[Start of Attachment]

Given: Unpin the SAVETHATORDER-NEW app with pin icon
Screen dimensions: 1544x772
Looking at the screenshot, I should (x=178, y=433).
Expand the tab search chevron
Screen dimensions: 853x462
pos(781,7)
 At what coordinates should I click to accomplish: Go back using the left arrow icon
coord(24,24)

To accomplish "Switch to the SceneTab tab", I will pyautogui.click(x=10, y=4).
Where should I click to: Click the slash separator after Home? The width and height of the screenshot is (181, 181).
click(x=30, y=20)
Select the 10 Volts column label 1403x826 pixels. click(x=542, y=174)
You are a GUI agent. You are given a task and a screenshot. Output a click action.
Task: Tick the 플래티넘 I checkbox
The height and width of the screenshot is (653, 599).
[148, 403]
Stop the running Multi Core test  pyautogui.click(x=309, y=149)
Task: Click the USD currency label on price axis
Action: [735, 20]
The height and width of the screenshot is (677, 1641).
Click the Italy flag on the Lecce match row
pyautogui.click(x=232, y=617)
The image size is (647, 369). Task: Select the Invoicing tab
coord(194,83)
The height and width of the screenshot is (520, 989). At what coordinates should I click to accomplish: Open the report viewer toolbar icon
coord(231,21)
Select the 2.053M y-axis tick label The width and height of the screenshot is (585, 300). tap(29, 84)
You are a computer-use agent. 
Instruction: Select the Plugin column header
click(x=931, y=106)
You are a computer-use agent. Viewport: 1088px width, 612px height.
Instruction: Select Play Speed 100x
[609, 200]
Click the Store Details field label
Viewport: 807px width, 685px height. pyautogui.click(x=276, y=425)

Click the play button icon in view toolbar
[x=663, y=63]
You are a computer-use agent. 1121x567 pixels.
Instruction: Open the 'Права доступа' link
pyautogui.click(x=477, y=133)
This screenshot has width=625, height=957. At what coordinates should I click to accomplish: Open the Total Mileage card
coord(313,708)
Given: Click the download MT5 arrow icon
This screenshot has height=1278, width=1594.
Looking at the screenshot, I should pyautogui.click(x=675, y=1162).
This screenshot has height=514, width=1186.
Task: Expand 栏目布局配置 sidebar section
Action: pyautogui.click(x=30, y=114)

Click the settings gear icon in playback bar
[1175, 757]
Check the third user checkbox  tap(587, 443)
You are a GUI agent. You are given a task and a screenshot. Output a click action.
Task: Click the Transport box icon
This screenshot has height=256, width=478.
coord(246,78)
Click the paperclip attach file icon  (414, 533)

[End of Attachment]

## ASSIGNMENT:
With no line skipped, copy the entries exactly as written.

## WRITTEN SOLUTION:
Given: Unpin the SAVETHATORDER-NEW app with pin icon
Screen dimensions: 1544x772
Looking at the screenshot, I should (x=178, y=433).
Expand the tab search chevron
Screen dimensions: 853x462
pos(781,7)
 At what coordinates should I click to accomplish: Go back using the left arrow icon
coord(24,24)

To accomplish "Switch to the SceneTab tab", I will pyautogui.click(x=10, y=4).
Where should I click to: Click the slash separator after Home? The width and height of the screenshot is (181, 181).
click(x=30, y=20)
Select the 10 Volts column label 1403x826 pixels. click(x=542, y=174)
You are a GUI agent. You are given a task and a screenshot. Output a click action.
Task: Tick the 플래티넘 I checkbox
The height and width of the screenshot is (653, 599).
[148, 403]
Stop the running Multi Core test  pyautogui.click(x=309, y=149)
Task: Click the USD currency label on price axis
Action: [735, 20]
The height and width of the screenshot is (677, 1641).
Click the Italy flag on the Lecce match row
pyautogui.click(x=232, y=617)
The image size is (647, 369). Task: Select the Invoicing tab
coord(194,83)
The height and width of the screenshot is (520, 989). At what coordinates should I click to accomplish: Open the report viewer toolbar icon
coord(231,21)
Select the 2.053M y-axis tick label The width and height of the screenshot is (585, 300). tap(29, 84)
You are a computer-use agent. 
Instruction: Select the Plugin column header
click(x=931, y=106)
You are a computer-use agent. Viewport: 1088px width, 612px height.
Instruction: Select Play Speed 100x
[609, 200]
Click the Store Details field label
Viewport: 807px width, 685px height. pyautogui.click(x=276, y=425)

Click the play button icon in view toolbar
[x=663, y=63]
You are a computer-use agent. 1121x567 pixels.
Instruction: Open the 'Права доступа' link
pyautogui.click(x=477, y=133)
This screenshot has width=625, height=957. At what coordinates should I click to accomplish: Open the Total Mileage card
coord(313,708)
Given: Click the download MT5 arrow icon
This screenshot has height=1278, width=1594.
Looking at the screenshot, I should pyautogui.click(x=675, y=1162).
This screenshot has height=514, width=1186.
Task: Expand 栏目布局配置 sidebar section
Action: pyautogui.click(x=30, y=114)

Click the settings gear icon in playback bar
[1175, 757]
Check the third user checkbox  tap(587, 443)
You are a GUI agent. You are given a task and a screenshot. Output a click action.
Task: Click the Transport box icon
This screenshot has height=256, width=478.
coord(246,78)
Click the paperclip attach file icon  (414, 533)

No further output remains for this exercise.